Anna Taylor (Christina Ricci) is having boyfriend problems with her partner Paul Coleman (Justin Long) as it seems they cannot communicate anymore without their conversation descending into another argument. She is a schoolteacher and after another morning which has not gone well, she reaches the school and interrupts two bullies picking on one of her pupils, Jack (Chandler Canterbury). That night she is due to meet Paul for a meal at a restaurant because he has news for her - she is expecting the worst, but has no idea about how bad it will get.
Though that's not down to Paul, who merely wanted to propose to her. No, the real problem happens when Anna storms out of the restaurant and drives home in tears, having got the wrong end of the stick and thinking Paul wanted to break up with her when the opposite was true. She crashes the car, then wakes up in the morgue where the mortician turns out to be Liam Neeson. Or Liam Neeson playing a mortician anyway, adding to a surprisingly overqualified cast for what looked like a low budget horror movie with a twist in the tale. That was how it appeared, but get to the end of After.Life and you might well be disappointed that the three screenwriters couldn't come up with a proper ending.
Another problem, aside from the puzzling title punctuation, was that it would incrementally proceed with its plot, gradually revealing more about Anna's predicament but not enough to intrigue or truly satisfy. Much of the film was either Long teary-eyed and searching for reasons behind his girlfriend's apparent demise, or Ricci lying on a table as Neeson burbled various enigmatic examples of faux-meaningful dialogue. The big question is whether Anna is dead or not, and although she can talk to Eliot the mortician, who doubles as a funeral director, he insists that's nothing to do with whether she is alive. Indeed, he's very insistent that she died in the car crash, and gets intermittently tetchy when she suggests otherwise.
After all, this being a horror movie it could be that some artistic licence had been put into play, but it's not spoiling anything to say it remains largely up to the individual to decide what is really happening. It's easy to take issue with that, because if Anna is actually living after her accident then not a lot of this makes sense, as if director Agnieszka Wojtowicz-Vosloo, in her debut feature, was more comfortable with the weird business than she was with clearing her narrative up. Some of this was effective enough, there was a clinical appearance to many scenes which contributed to the atmosphere of the morgue, and the difference in size between the towering Neeson and the tiny, frail Ricci necessarily offered menace for him and vulnerability for her.
On the other hand, there are some films you want to give a shake and demand they explain themselves, and After.Life was skirting close to that for its entire running time.
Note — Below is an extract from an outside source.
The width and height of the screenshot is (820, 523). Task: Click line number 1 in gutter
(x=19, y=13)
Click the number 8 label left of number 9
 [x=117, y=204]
What was the significance of Jack, who obsesses over a chick which may or may not represent Anna? He looks to be an important part of the puzzle, but his scenes lead nowhere. Then there was the uncomfortable feeling the director was appealing to the audience's inner necrophilia when Ricci spent a long stretch of the film made up as an attractive and very naked corpse - how were we supposed to react to that? Not helping was the peculiar mood which far from assisting in portraying a convincing premise made everything feel very stilted: this wasn't the fault of the cast, more the fault of the poor writing they had to contend with which was never believable enough that it had been thought through properly. The idea of the supposed corpse awakening was not a new one, and this didn't add much except obfuscation. Music by Paul Haslinger.